Given request: Starting at the line that contains "Click the [N] 否(N) option text" and ending with the last line of the material, rewrite those lines with "yellow" replaced by "orange" and nothing else changed. Leave the pictures out.

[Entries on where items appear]
※ ※ ※
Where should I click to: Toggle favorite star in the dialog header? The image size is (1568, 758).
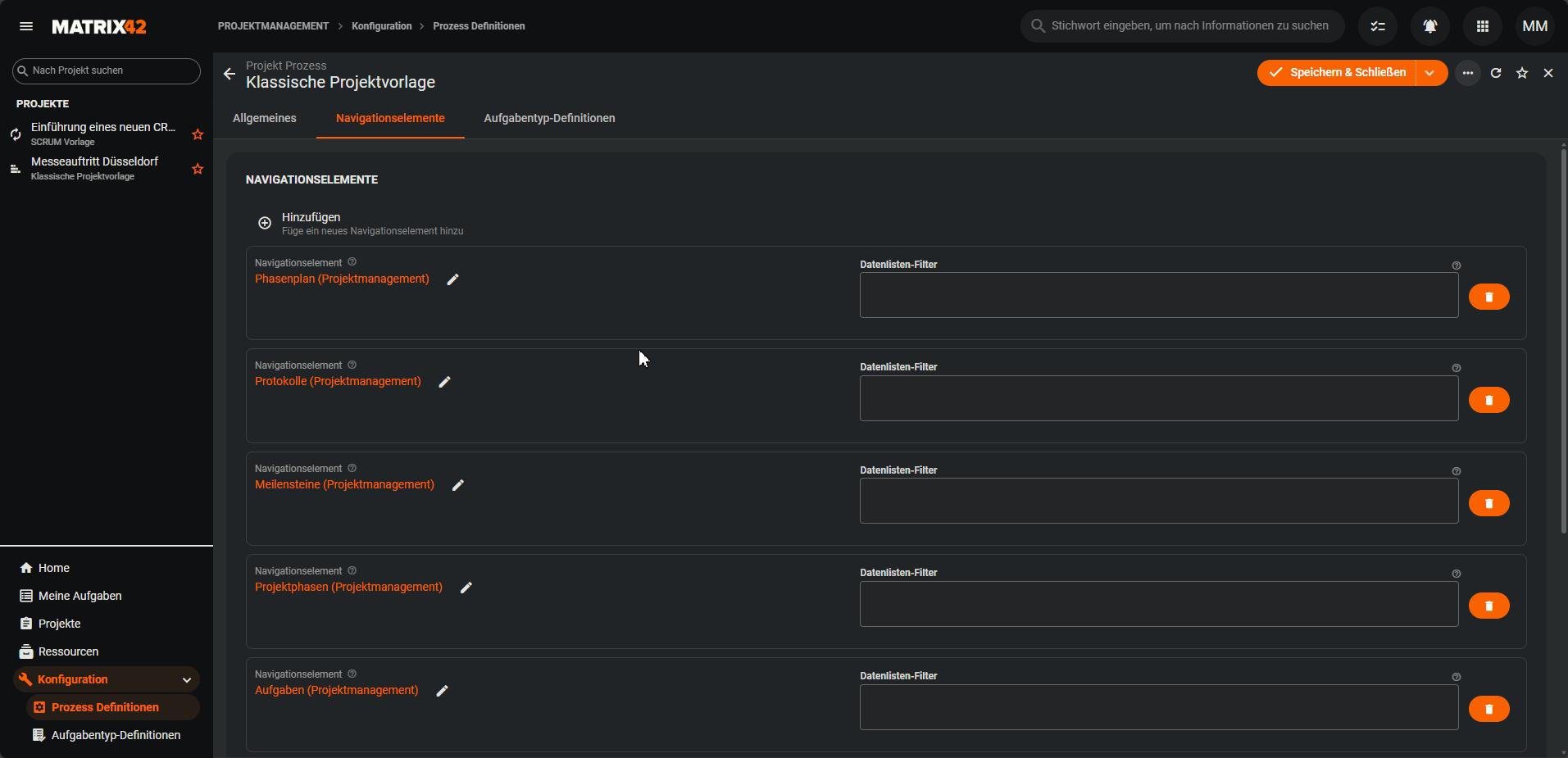click(x=1521, y=73)
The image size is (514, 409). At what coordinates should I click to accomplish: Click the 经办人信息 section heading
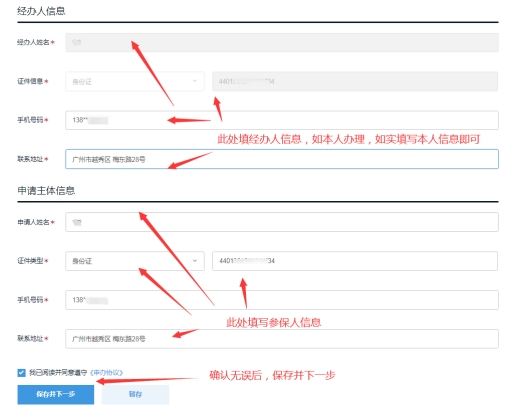point(41,11)
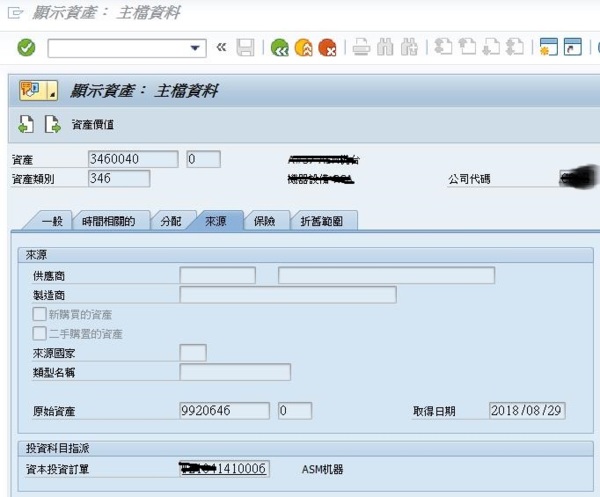
Task: Click the yellow Exit icon
Action: [304, 47]
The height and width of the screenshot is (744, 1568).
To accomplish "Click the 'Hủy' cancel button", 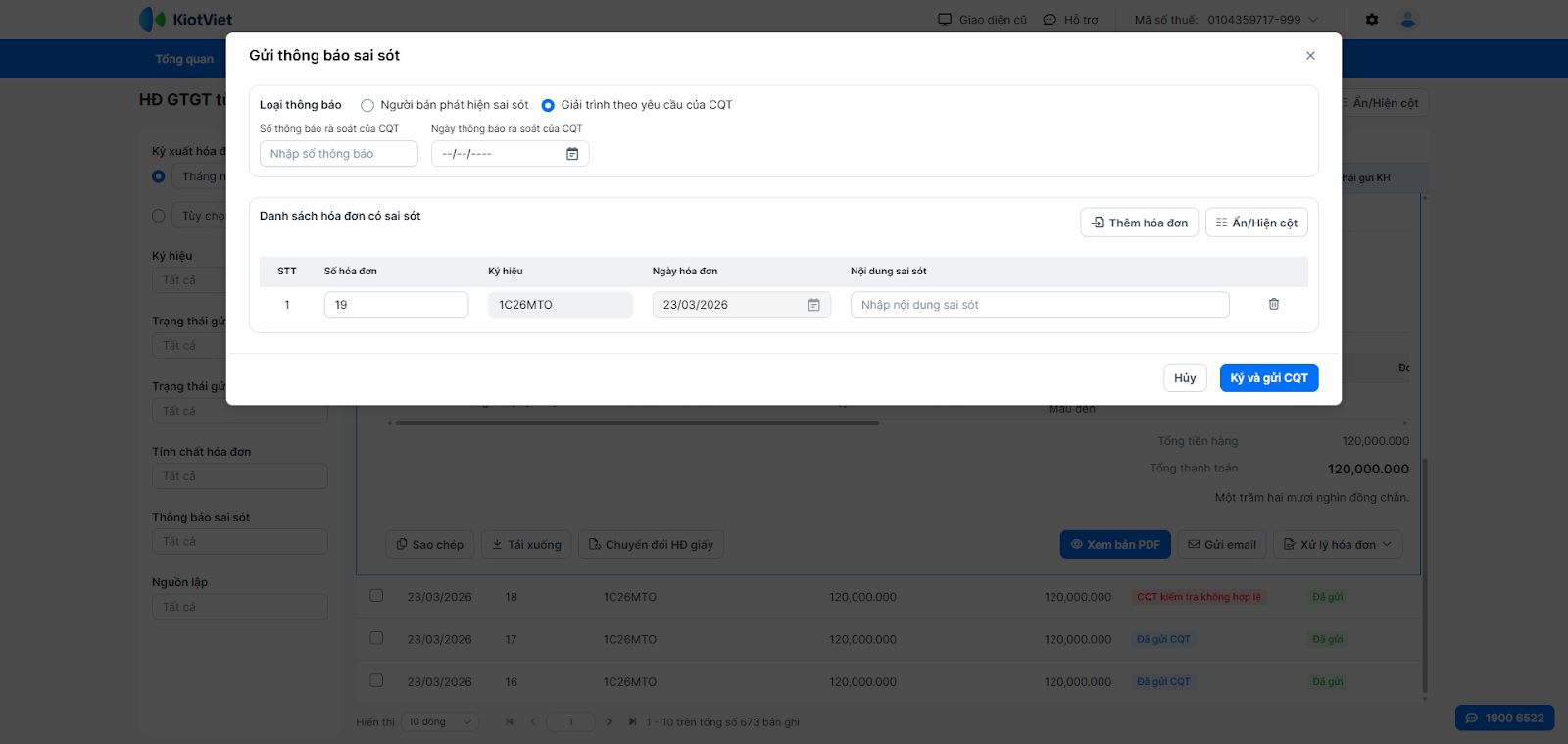I will pyautogui.click(x=1185, y=378).
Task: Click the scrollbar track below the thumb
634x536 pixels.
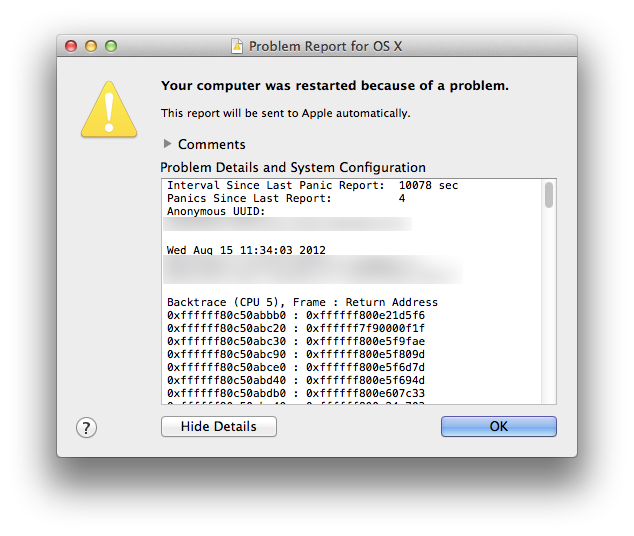Action: tap(549, 306)
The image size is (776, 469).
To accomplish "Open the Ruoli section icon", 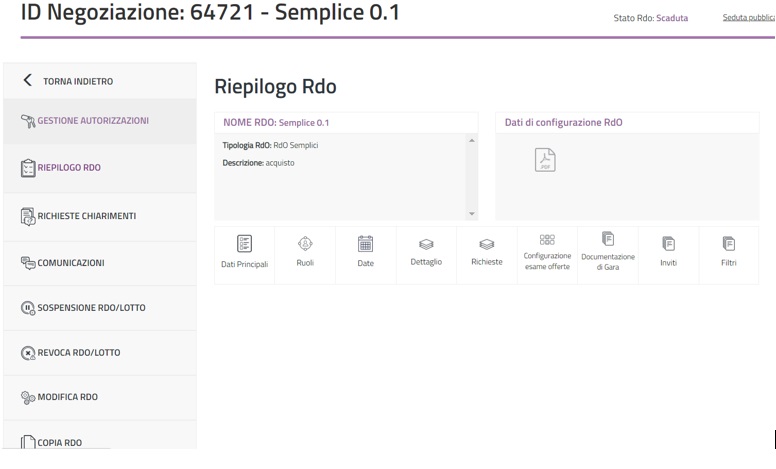I will tap(305, 243).
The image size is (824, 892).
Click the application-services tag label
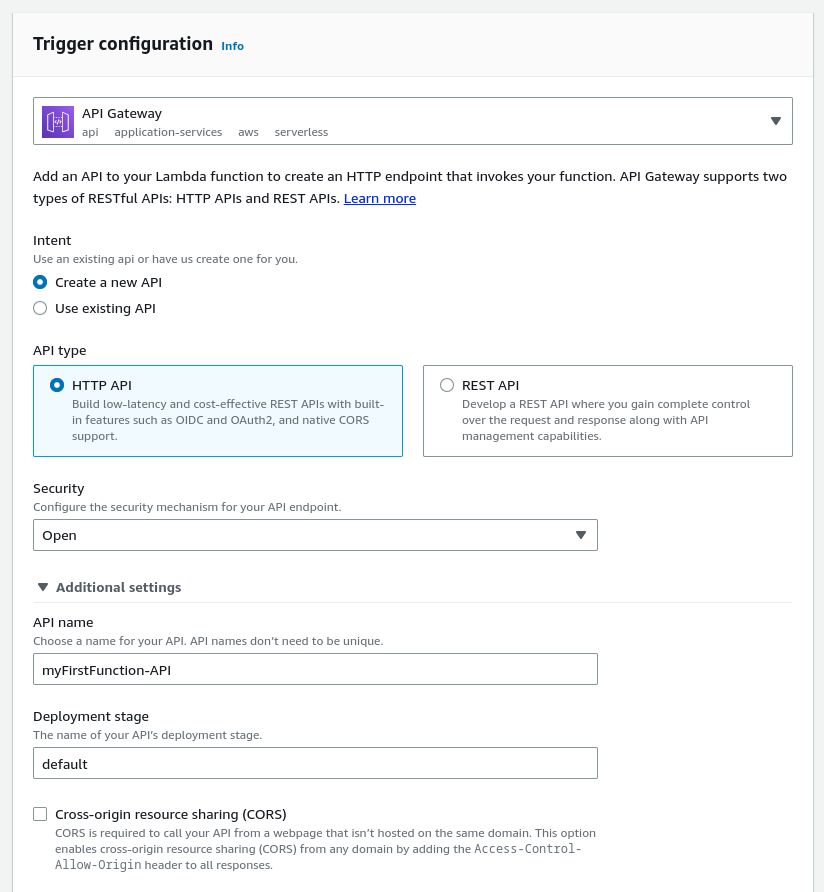click(168, 132)
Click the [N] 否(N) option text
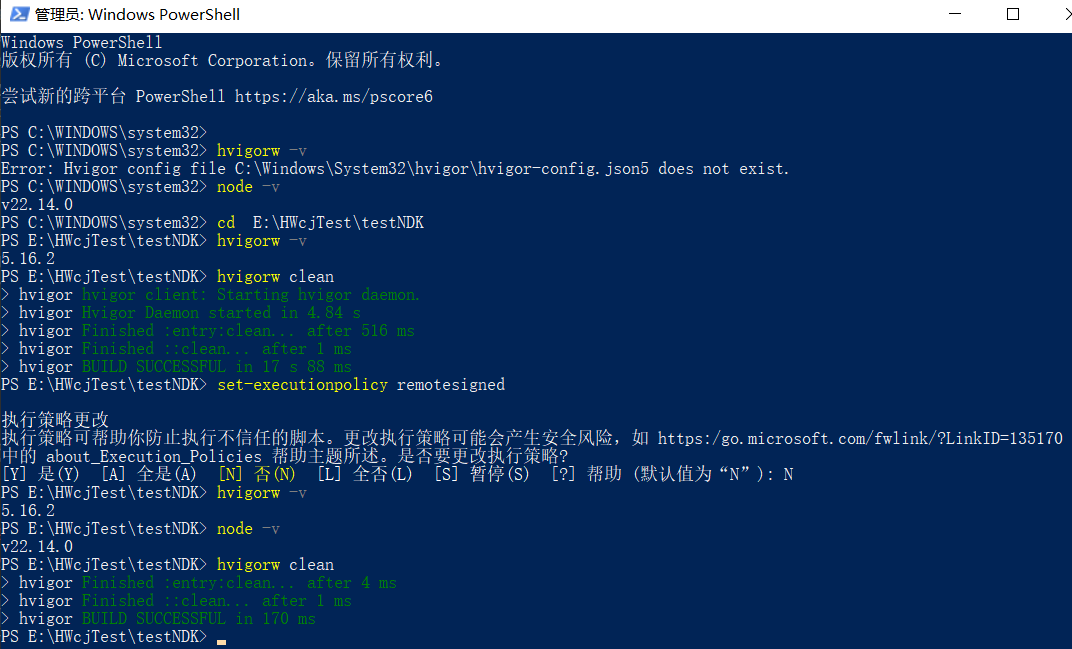 pos(257,474)
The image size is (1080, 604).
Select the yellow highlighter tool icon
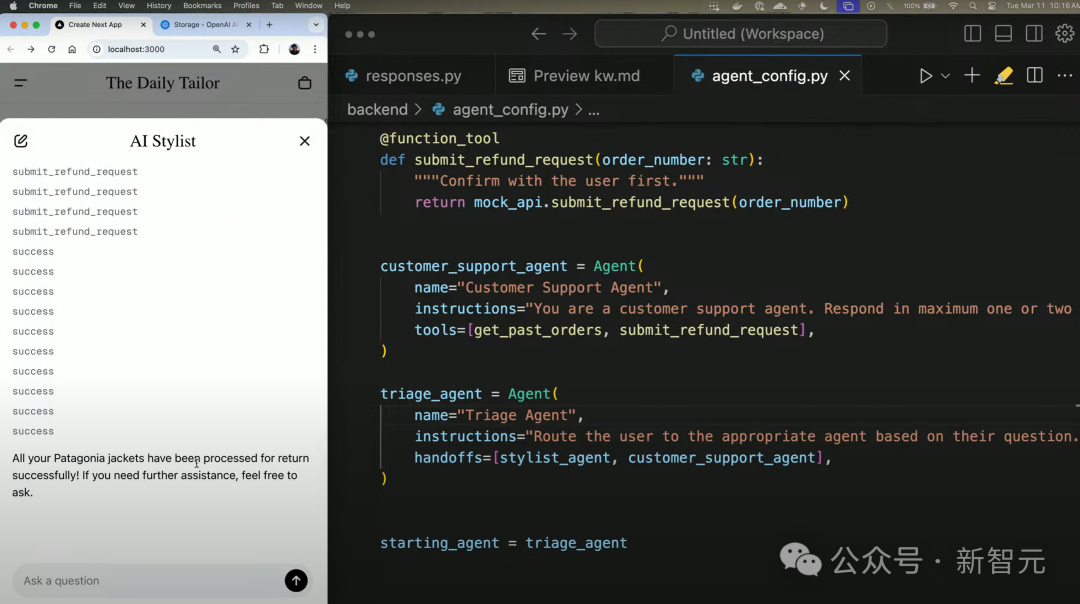1004,75
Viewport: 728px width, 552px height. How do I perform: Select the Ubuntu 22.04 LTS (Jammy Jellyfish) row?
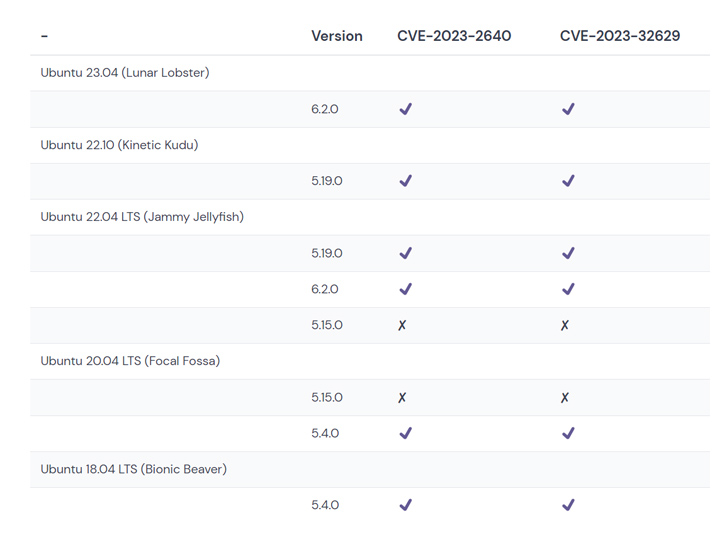[370, 217]
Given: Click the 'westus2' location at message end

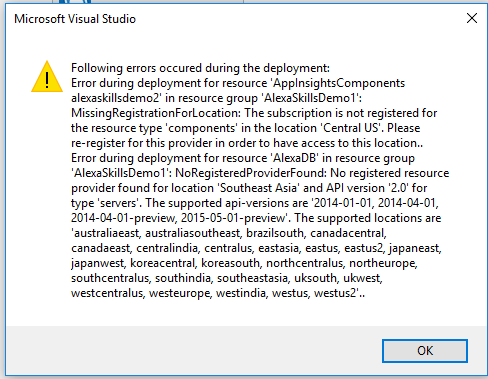Looking at the screenshot, I should (x=336, y=293).
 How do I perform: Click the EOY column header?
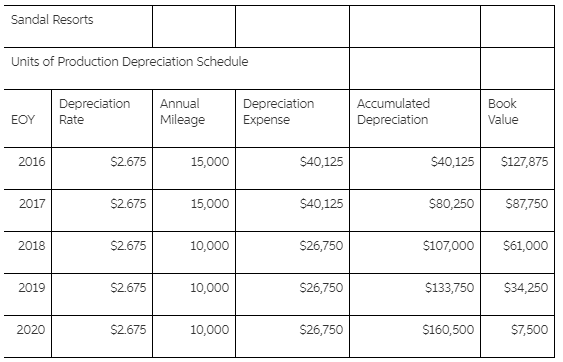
※ ※ ※
Correct output:
Click the [N] 否(N) option text
 pos(257,474)
The image size is (1080, 604).
Select the orange highlighter tool icon
1004,75
Viewport: 728px width, 552px height. How do I perform: Select the Ubuntu 22.04 LTS (Jammy Jellyfish) row?
[370, 217]
Given: Click the 'westus2' location at message end

Looking at the screenshot, I should (x=336, y=293).
 How do I perform: Click the EOY column header?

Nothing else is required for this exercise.